Decentralising Rollups

L2 decentralisation has been a hot topic for over a year now, but we have yet to see many major moves across rollups. Recently, Vitalik provided a useful framework for understanding the landscape of options available to rollup teams. This post builds off of that framework to provide some more detailed designs and analysis. In particular, we will be focusing on non-“based” solutions, as making any of these changes for based rollups would require changes to the base layer.

Thanks to @sarah.allen , @Hasu and Cooper Kunz for feedback and thoughts!

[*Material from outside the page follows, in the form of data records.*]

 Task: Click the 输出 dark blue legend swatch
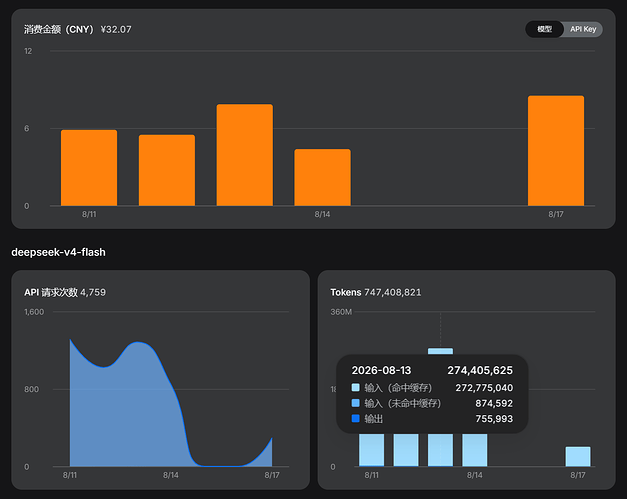click(355, 419)

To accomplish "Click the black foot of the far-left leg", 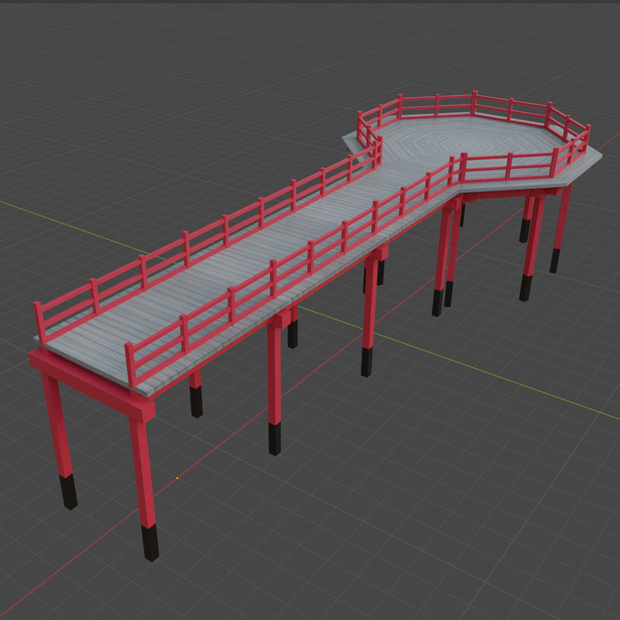I will click(x=69, y=492).
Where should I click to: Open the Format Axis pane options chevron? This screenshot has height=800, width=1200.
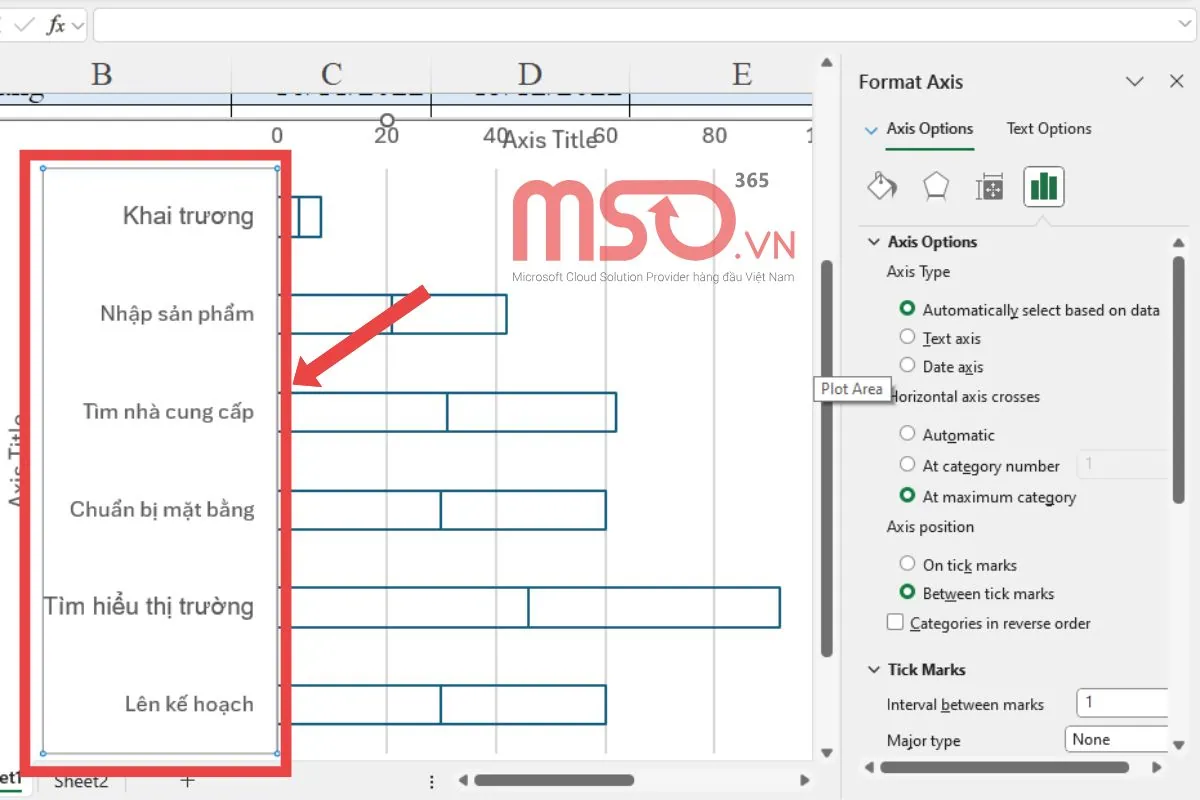pyautogui.click(x=1134, y=82)
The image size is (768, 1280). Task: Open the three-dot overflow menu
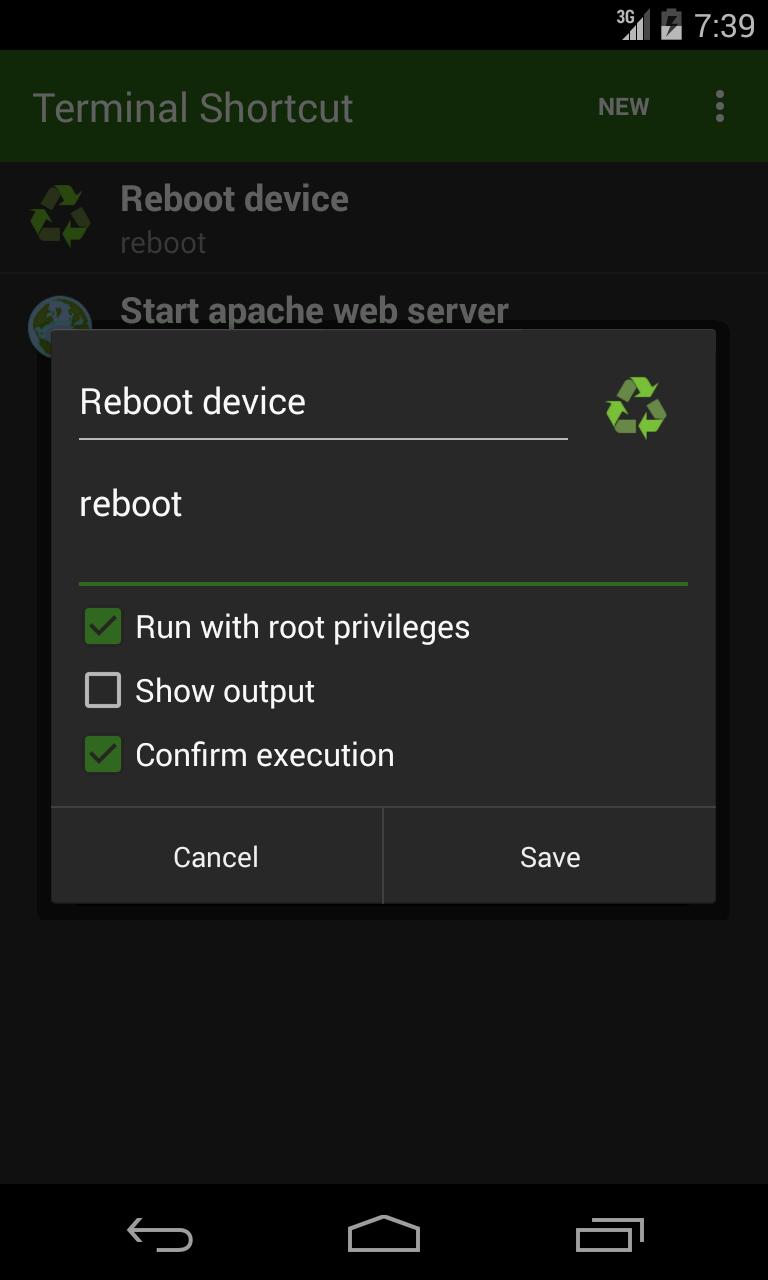(720, 107)
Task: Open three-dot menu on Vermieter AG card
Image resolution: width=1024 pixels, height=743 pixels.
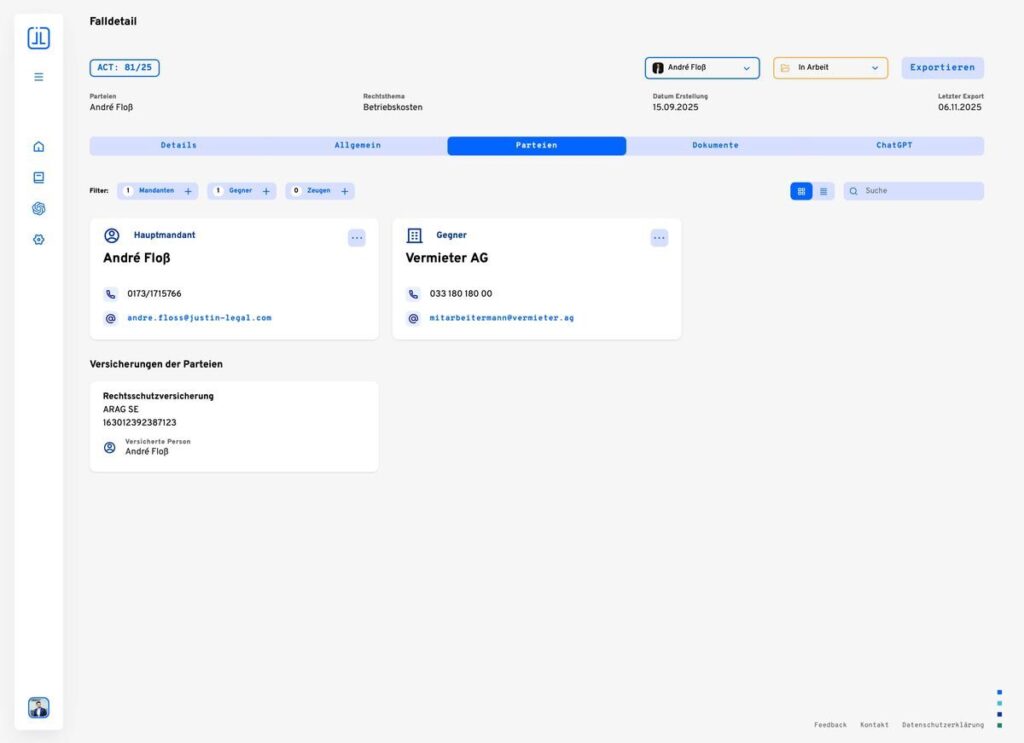Action: click(x=659, y=238)
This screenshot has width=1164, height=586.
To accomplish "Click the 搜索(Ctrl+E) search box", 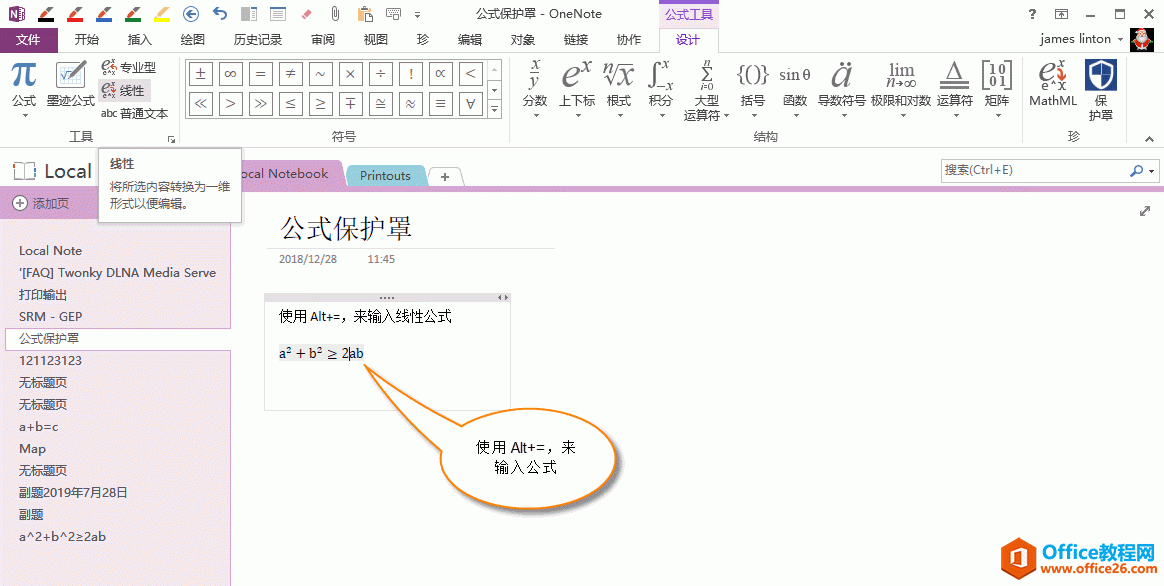I will pos(1020,170).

Blockchain architectures, in my view, need to provide at least these four security properties by order of priority:

  1. Correctness of state transitions - this property needs little elaboration, we should have no state transitions that are not both signed off by the correct key and allowed by the state transition function.
  2. Safety - honest nodes tracking the chain state can at some point agree on some state transition and know that it cannot be undone. This property mostly comes up in the context of avoiding double spends or reorgs. Recently, “preconfirmations” have been a hot topic. Safety of a confirmations would mean that a node can treat a confirmation as ~final, having high confidence that it won’t be reorged.
  3. Liveness (CR) - we sometimes take this property to mean that the system as a whole is still running and accessible to most users. For this article, we are also including censorship (i.e., loss of liveness for a specific user or type of operation). In particular, we have strong censorship which means the targeted transaction(s) will never land and weak censorship which says that targeted transactions will eventually be processed, but only after an abnormal delay.
  4. User MEV protection - Here, I am referring specifically to the property that information about a user’s transaction will not be taken advantage of and used to their detriment, ignoring other related topics like welfare maximising ordering rules and infrastructure operator incentives.

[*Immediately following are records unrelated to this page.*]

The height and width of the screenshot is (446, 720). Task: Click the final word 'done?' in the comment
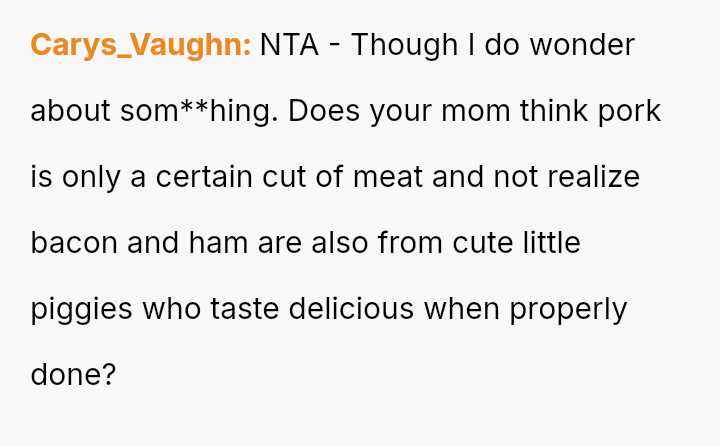[73, 375]
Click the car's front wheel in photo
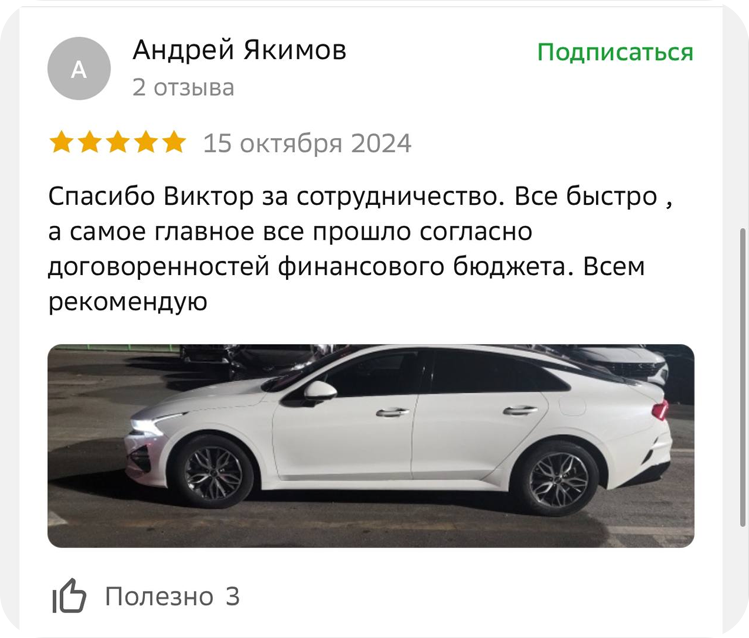Image resolution: width=749 pixels, height=638 pixels. coord(214,472)
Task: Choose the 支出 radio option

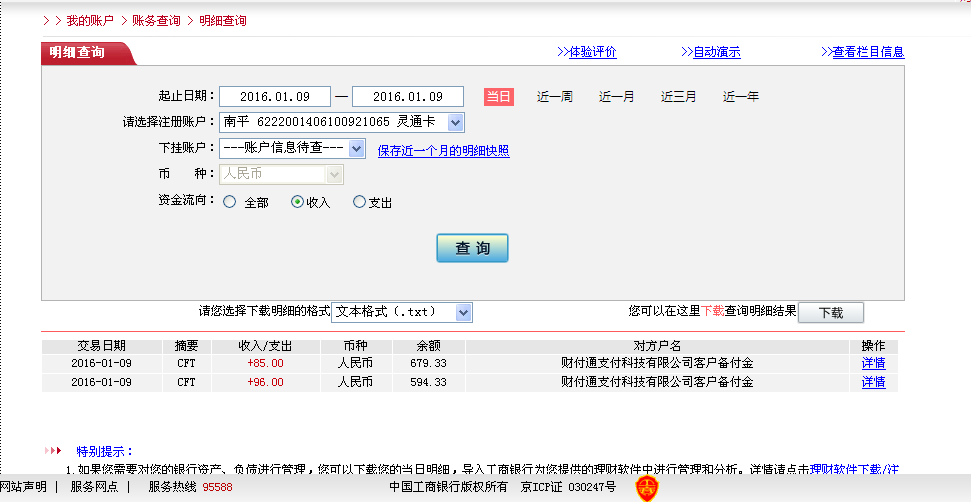Action: pos(360,202)
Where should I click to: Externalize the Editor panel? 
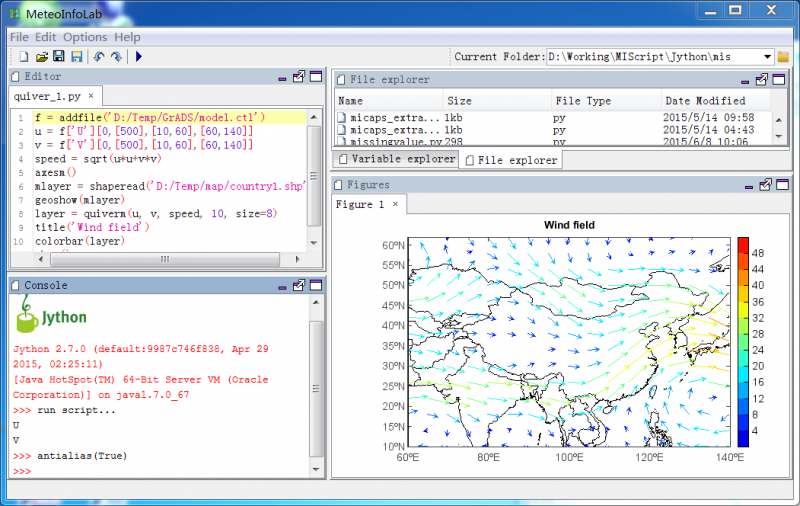click(298, 76)
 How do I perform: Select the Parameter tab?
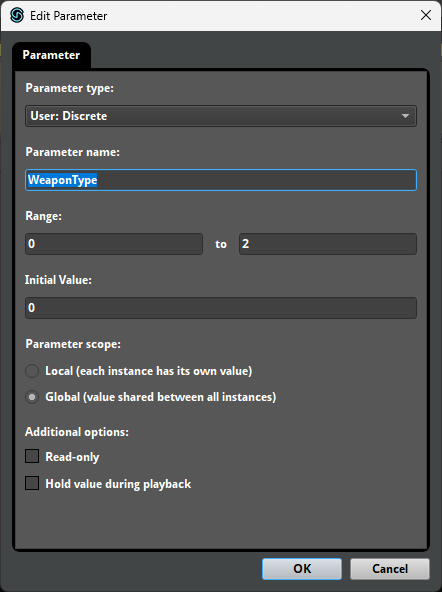(51, 55)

What about decentralisation?

I will invoke decentralisation in two ways.

This article works with the framing that all non-trivial architectures do provide the properties above, but these properties can only be provided given some assumptions, such as an actor following certain behaviours or not. We often use decentralisation to refer to the strength of these assumptions. Assuming that a single operator is honest with no way of verifying this is a very strong assumption and therefore not decentralised, assuming <1/3 of stake in a large network behaves honestly is an improvement, assuming nodes are rational is better and the security of basic cryptographic primitives is probably the weakest assumption we could want to make.

We also sometimes use decentralisation to mean neutrality, which is the meta-property that the desired properties of a system apply equally to all participants. The properties I mentioned above probably are not sufficient to call a system neutral (for example, what about preferred transaction ordering or access to data feeds?), but we at least want neutrality for those properties.

(There are other notions of decentralisation like logical decentralisation which I don’t mention. In particular, I don’t cover governance attacks.)

With this definition of decentralisation in mind, this post sets out to lay out some “sub-protocols” for making rollups more decentralised.

Rollups

Looking at the decentralisation of current single-sequencer rollup architectures:

:white_check_mark: Correctness of state transitions is enforced by replicating full nodes and validating bridges, which rely only on cryptographic assumptions.

:yellow_square: Liveness is partly derived from the L1 which provides an avenue for transaction inclusion even if the sequencer is down or censoring. However, weak censorship/liveness failure in which the sequencer delays transactions until they get posted to L1 is still possible.

:yellow_square: Safety is inherited by the L1 when L1 blocks containing batches become (probabilistically at first) safe. However, this is slow so most users rely on earlier confirmations from the sequencer - i.e., slots instead of epochs in Vitalik’s framing. Given that a sequencer can easily go back on such a confirmation and has incentive to do so, the assumption that they won’t is quite strong.

:orange_square: User MEV protection also relies on an actor that does have incentive to misbehave not to. Since users are forwarding transactions directly to the sequencer, they are protected as long as the sequencer can be trusted. However, should this honesty assumption in a single entity fail, the user has effectively no protections while detection of misbehaviour is far from guaranteed.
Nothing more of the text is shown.